Когда шведы намедни приезжали, Гришке не удалось стакнуться с ними близко, как на сей раз. Оказывается, и лютеране – обыкновенные люди, христиане, значит, как и мы, православные. И чего про них наши церковные иерархи наговаривают? Он стоял и смотрел шведам вслед, пока последний конский круп не скрылся за избой на кривой улочке, и пошёл обратно в приказную избу.
– Григорий, – приказал Нащокин, – садись-ка пиши грамоту царю. Изложи, как есть, в подробностях предложение свейского короля, да не опростоволосься, как в прошлый раз!
– Как можно, ваша милость! Учён теперь!
– Ну-ну! Нравится мне, что ты не обозлился. – Нащокин заметно подобрел, это свидетельствовало о том, что его планы и задумки оправдывались. – Ну что, князь, Иван, иди, отдыхай, а я пойду, распоряжусь подготовить гонца в первопрестольную. Сдаётся мне, до мирного докончания ждать не долго осталось. О-хо-хо-хо-хо! Мир-то надобно бы было с поляками заключать, да вместе с ними свеев воевать. Да… Видно пока не суждено.
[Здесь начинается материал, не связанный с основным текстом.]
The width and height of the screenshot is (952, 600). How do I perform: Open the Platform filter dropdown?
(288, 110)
Нащокин оказался прав: на мир шведы так и не пошли, а 20 декабря 1658 года в Валисаари заключили пока перемирие на три года – правда, на выгодных для России условиях. Согласились пока оставаться на позициях, на которых перемирие застало обе стороны. За год до истечения срока перемирия русская сторона отправила Котошихина гонцом в Ревель с письмом, в котором русская сторона предлагала шведской делегации приехать в Москву для продолжения переговоров о мире. Гришка выехал из Дерпта 9 октября 1660 года и вернулся через неделю со шведским ответом о невозможности выполнить это пожелание ввиду отсутствия в Ревеле государственного советника Бенгта Хорна. Через два месяца Котошихин опять ездил в Ревель и опять вернулся оттуда ни с чем: шведы по каким-то причинам переговоры о мире откладывали. Позже стало известно о смерти короля Швеции. Вероятно, в связи со смертью Карла Х Стокгольм ещё не успел выработать соответствующие предложения и потому с мирным докончанием тянул.
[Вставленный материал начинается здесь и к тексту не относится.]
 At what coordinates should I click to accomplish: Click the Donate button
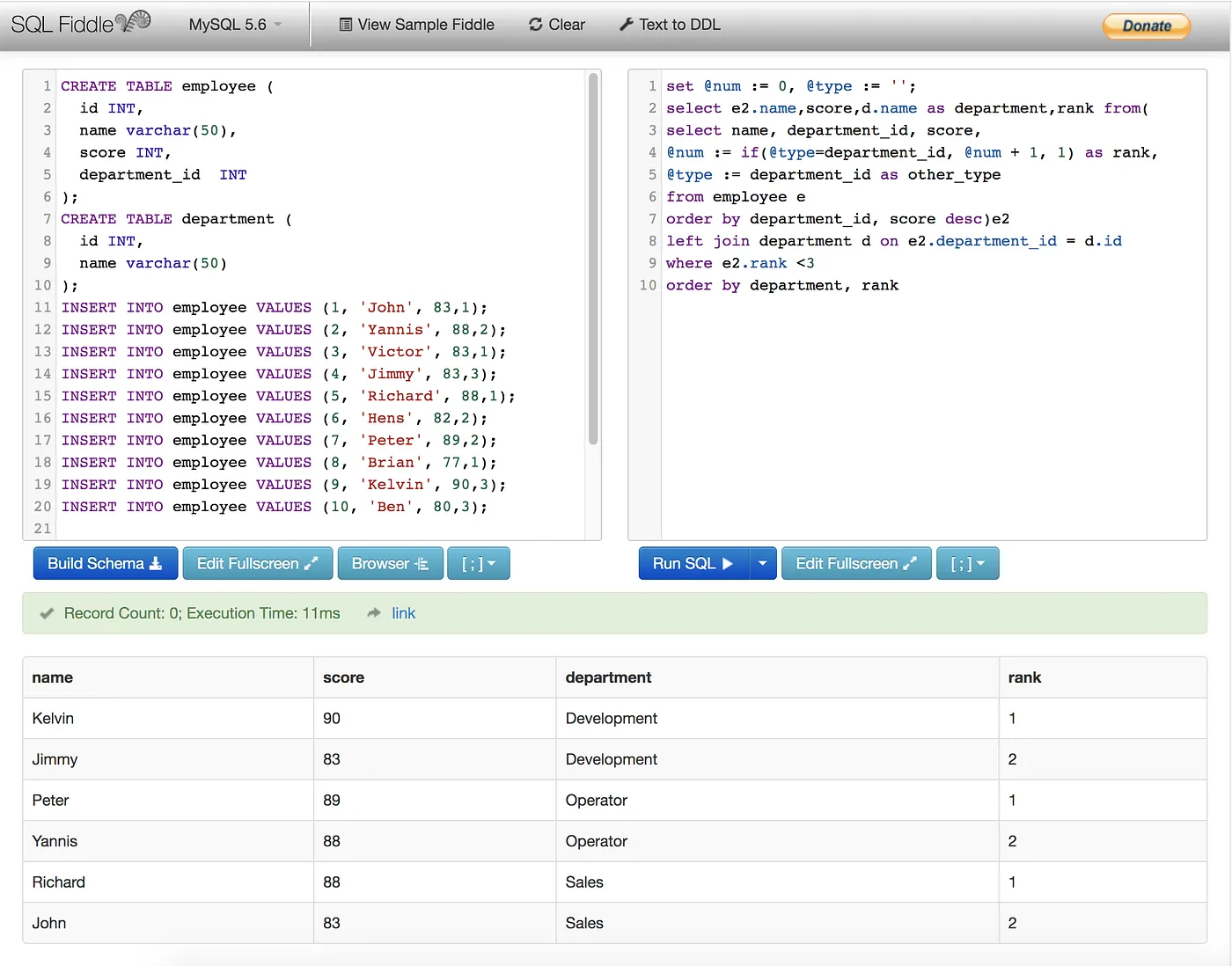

Впрочем, скоро перговоры возобновились, начались пограничные съезды комиссаров, и через полгода Стокгольм навязал Москве мир на своих условиях. 21 июня (по старому стилю) 1661 года в деревне Кардис, что между Дерптом и Ревелем, было подписано докончание со шведами, по которому Россия вынуждена была уступить Восточную Карелию, Ингрию (Ижору) и Ливонию (Лифляндию) и оставить на прокорм шведского экспедиционного войска в Дерпте, Кокенхаузене, Мариенбурге и других городах 10 тысяч бочек ржи и 5 тысяч бочек муки. Русские купцы получали право торговли в Стокгольме, Ливонии и Эстляндии, а шведские гости – в Москве, Новгороде, Пскове и Переяславле. Пленные и перебежчики подлежали возвращению на родину. Шведы обязались не помогать полякам в войне с русскими.
Война со Швецией не принесла России никакой выгоды, а, напротив, сбила её с того верного пути, на который она было встала в вековом споре за русские земли, захваченные Польшей. Действуя в одиночку на двух фронтах, Москва пока не преуспела ни на одном из них.